Friday, March 25, 2011

Age and time doesn't matter when it is true.

I just finished watching Letters To Juliet. The movie was fantastic. It taught me that true love can be together doesn't matter how old you are, and it can be true when it is true even if it takes forever to be together! Amazing much? Yeah, it literally spoke to me. You see, I am weak at words, I am weak at saying directly about what and howI feel towards anything. Specifically, somebody. Like when I'm in a fight with somebody, I can't say what I wanted to say. All I can do is just mumbling in my head all the words that I wanted to burst but I guess, I'm too scared if I'll hurt people by saying I wanted to say. I know that things might change even if its just a simple word that means pretty much nothing to others. Alright I guess I should just jump into my points.
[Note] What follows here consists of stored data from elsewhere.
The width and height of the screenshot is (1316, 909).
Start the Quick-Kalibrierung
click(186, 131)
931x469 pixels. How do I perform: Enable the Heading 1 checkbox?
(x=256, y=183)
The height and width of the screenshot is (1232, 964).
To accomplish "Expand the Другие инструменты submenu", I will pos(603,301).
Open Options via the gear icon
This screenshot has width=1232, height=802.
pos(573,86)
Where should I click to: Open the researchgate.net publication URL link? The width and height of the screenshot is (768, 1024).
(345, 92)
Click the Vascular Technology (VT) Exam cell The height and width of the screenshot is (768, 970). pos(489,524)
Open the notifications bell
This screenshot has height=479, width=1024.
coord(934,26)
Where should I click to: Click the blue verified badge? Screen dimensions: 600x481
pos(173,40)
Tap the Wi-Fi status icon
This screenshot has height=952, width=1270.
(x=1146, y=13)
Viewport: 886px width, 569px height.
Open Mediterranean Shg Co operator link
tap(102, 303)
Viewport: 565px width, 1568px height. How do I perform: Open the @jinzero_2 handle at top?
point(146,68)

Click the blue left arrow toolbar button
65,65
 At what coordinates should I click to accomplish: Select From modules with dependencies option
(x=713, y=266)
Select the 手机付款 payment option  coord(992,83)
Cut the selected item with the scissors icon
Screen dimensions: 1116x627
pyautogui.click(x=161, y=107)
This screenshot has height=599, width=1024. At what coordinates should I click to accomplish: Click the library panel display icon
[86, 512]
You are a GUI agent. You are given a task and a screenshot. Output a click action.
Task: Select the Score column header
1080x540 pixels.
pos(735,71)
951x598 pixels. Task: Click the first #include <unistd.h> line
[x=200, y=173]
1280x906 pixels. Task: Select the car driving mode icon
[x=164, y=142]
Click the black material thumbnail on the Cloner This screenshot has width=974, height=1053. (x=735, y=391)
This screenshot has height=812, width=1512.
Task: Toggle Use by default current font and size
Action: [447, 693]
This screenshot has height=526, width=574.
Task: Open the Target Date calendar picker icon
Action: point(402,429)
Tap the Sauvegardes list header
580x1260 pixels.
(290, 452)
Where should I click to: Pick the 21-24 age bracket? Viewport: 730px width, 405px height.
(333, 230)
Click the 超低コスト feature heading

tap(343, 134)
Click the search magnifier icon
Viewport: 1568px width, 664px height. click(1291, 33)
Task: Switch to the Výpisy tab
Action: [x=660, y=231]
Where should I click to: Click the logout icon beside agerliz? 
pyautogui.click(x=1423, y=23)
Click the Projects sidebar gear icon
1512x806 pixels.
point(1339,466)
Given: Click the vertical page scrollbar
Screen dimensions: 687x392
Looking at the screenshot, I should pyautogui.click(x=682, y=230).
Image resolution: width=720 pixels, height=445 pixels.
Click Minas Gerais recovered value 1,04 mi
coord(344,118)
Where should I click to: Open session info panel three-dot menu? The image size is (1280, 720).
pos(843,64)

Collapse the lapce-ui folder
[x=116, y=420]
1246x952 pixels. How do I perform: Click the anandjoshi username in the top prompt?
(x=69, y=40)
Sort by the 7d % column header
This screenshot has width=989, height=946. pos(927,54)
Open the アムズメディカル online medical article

I know how I've been saying that I am fine bla bla bla.. yes I am but sometimes, I feel like I'm denial you know. Like, do I really meant what I said? I mean, I don't know. Sometimes I dream that he would come back. Cuz doesn't matter who I love now, in the end, he was the only guy who knows me well though sometimes I make him confused. Isn't that what women do to men, right? :p Ever since we spiltted up, I feel like there's no guy ever understand me like he did. He knows when I'm sad, when I don't feel good. I don't know how but I guess..he just did. Thats what I've been searching in a guy long before I met him but I've lost it. So many times that I've never learn any lessons at all. I keep doing and doing what makes him went way for final. He chosed his final act. What can I say more.


The movie was about an old woman finding her true love that she left 50years ago. And she met again the guy that she has been loving for the rest of her life. You know, this may sound childish and crazy, but sometimes I hope that this could happen to me too. You know, he would come back. As the guy in the movie said that they have lost their loved ones, guess that God has destined them to flock together and continued what have they left 50 years ago. I mean, we have been spiltted up for almost a year now and doesn't matter who I love after him, I can't change the fact that he's the one who knows me well, the one who taught me true love. I know this may sound so stupid and you might think 'ahh..sucha puppy love' and stuffs, but what we had was real. Maybe its not to him, but it was to me. Still is. I'm fine now. Yes, I'll be fine now, and forever. But do you really ever understand word 'fine'? I am fine, everybody can say that. But here's one thing, be in my shoes and you'll know how I really feel all this while.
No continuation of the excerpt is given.